__What to produce__
Reproduce the listing below word for word, omitting the pictures from your reply.

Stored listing
# # # # # # #
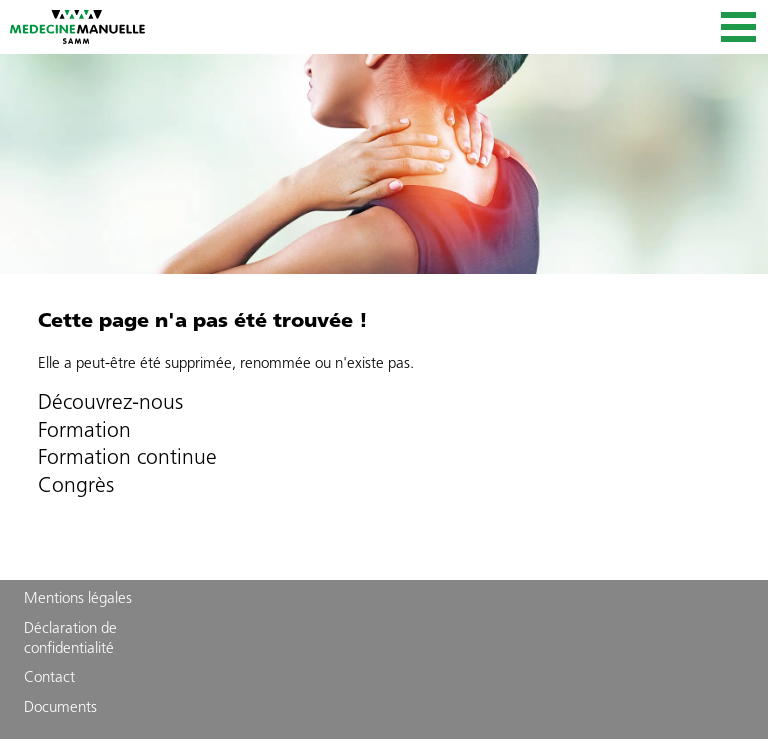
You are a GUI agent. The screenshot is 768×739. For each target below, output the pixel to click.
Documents (60, 708)
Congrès (76, 486)
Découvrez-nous (110, 403)
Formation (84, 431)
# # # # # # #
__The completed task__
You are a GUI agent. The screenshot is 768×739. For each target below, output the pixel to click.
Documents (60, 708)
Congrès (76, 486)
Découvrez-nous (110, 403)
Formation (84, 431)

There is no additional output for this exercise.